In the material below, the line holding "At what coordinates should I click to accomplish: Select" and every line after it should be reproduced exactly, please, with pictures omitted.

---------- MATERIAL PROVIDED

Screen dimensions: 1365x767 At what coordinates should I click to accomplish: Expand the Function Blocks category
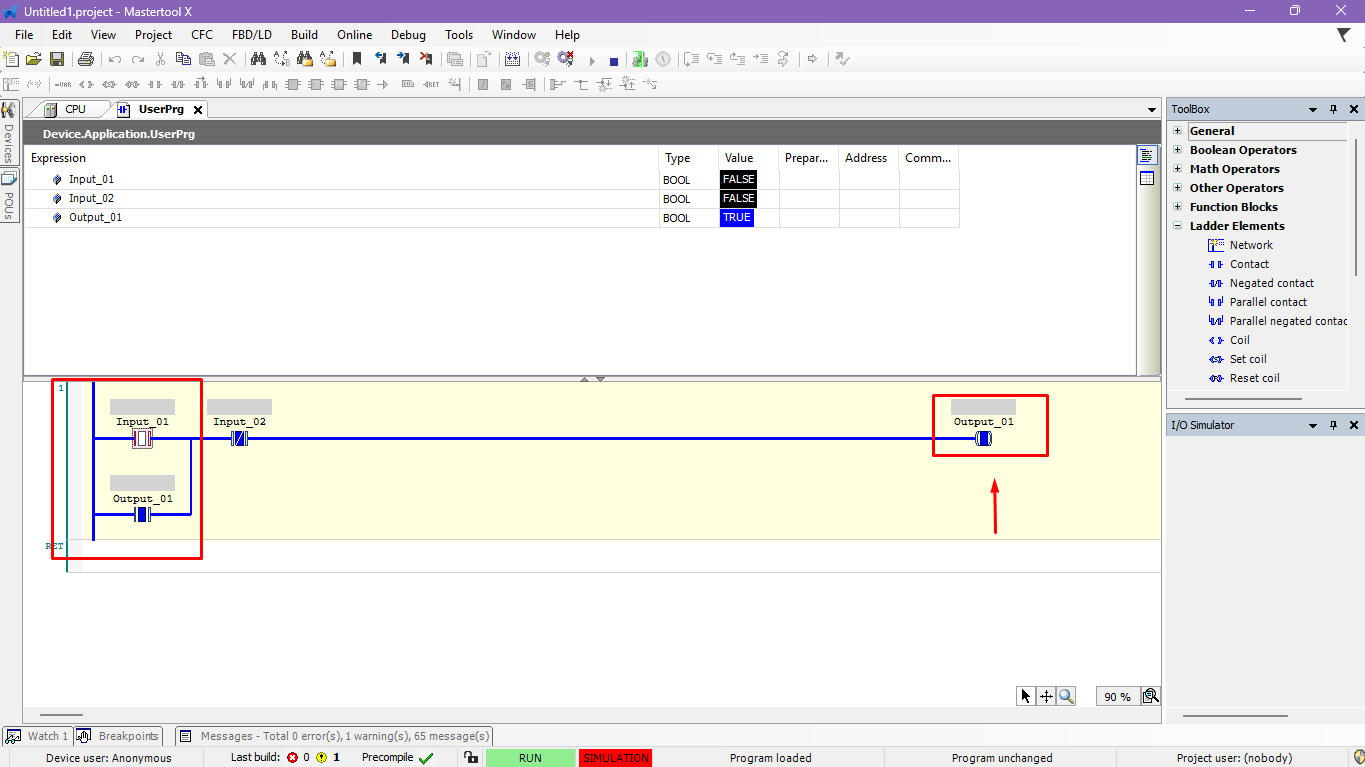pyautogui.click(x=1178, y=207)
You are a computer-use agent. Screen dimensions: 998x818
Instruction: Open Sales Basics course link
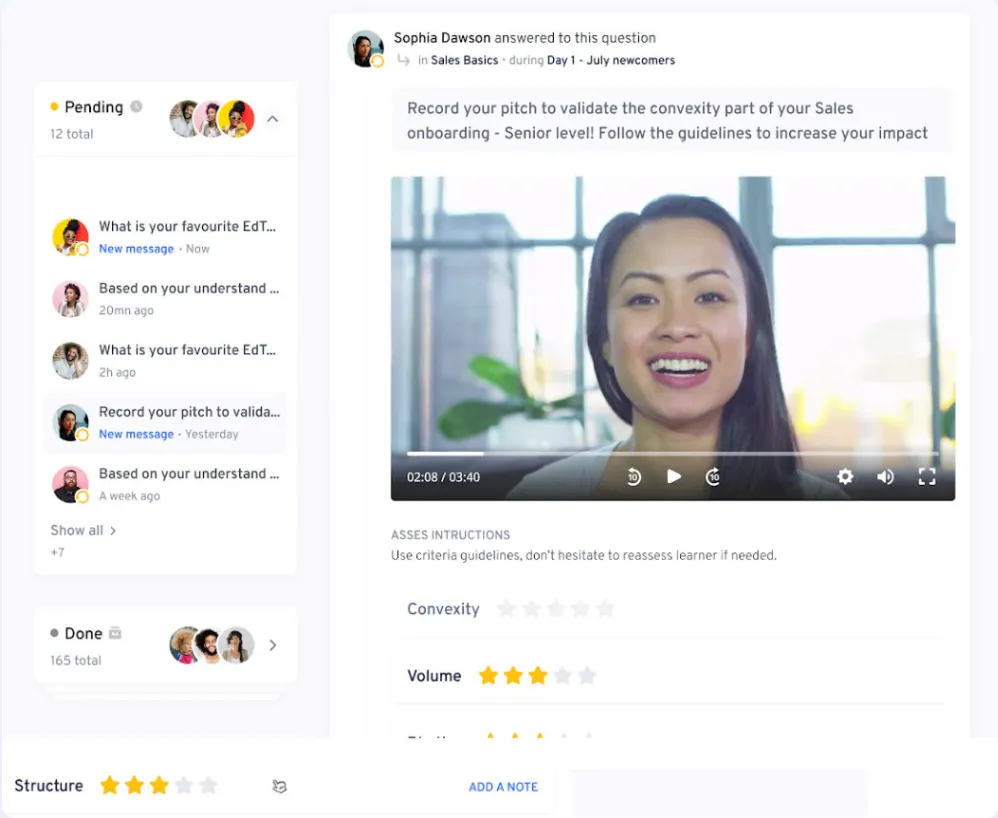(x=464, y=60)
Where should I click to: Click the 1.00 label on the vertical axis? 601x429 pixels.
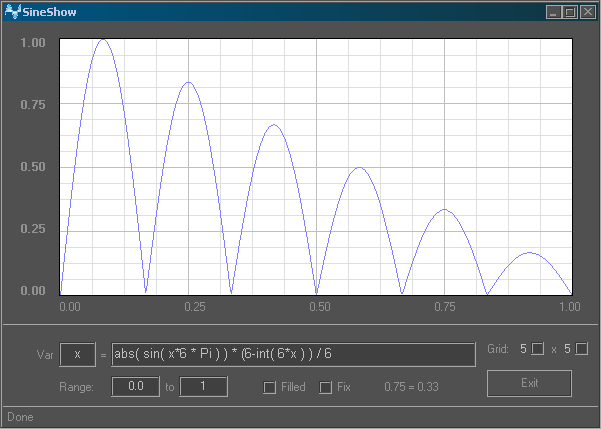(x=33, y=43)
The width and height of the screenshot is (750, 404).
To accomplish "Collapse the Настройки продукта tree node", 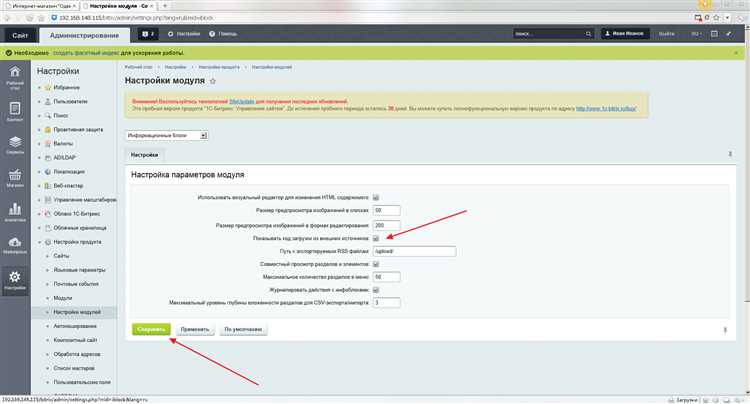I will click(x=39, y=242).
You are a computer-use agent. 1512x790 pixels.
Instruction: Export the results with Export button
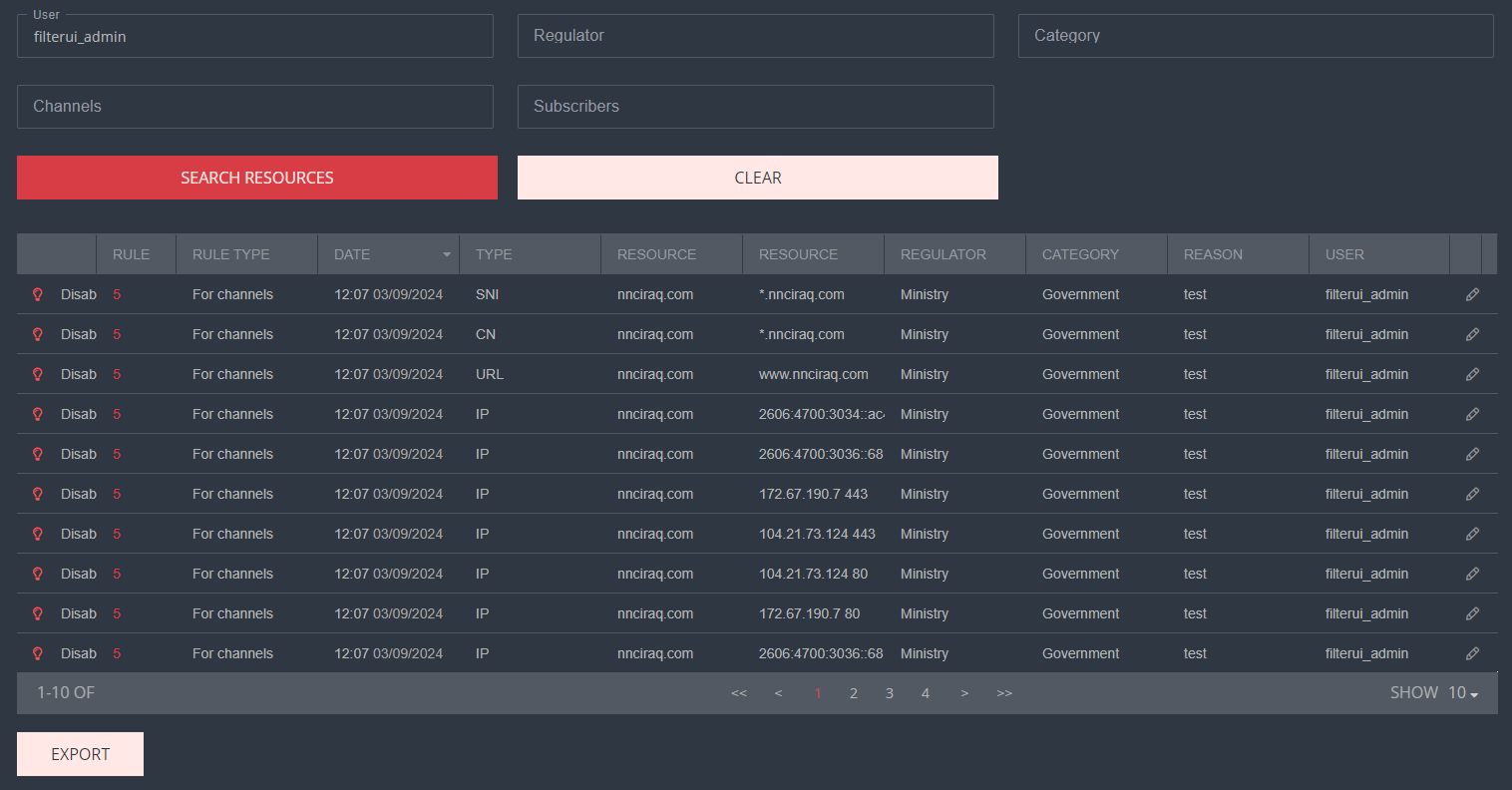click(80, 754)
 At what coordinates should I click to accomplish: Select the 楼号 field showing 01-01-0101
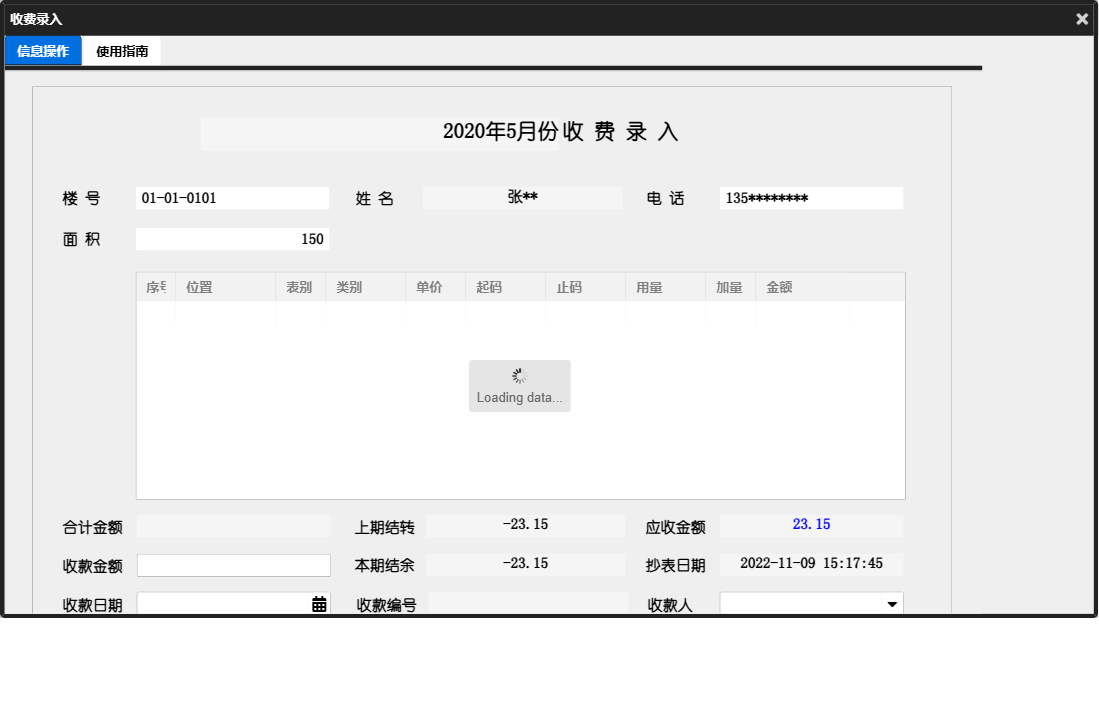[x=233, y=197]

--------------------

#### TASK RESPONSE:
 At what coordinates should I click to accomplish: Select the 楼号 field showing 01-01-0101
[x=233, y=197]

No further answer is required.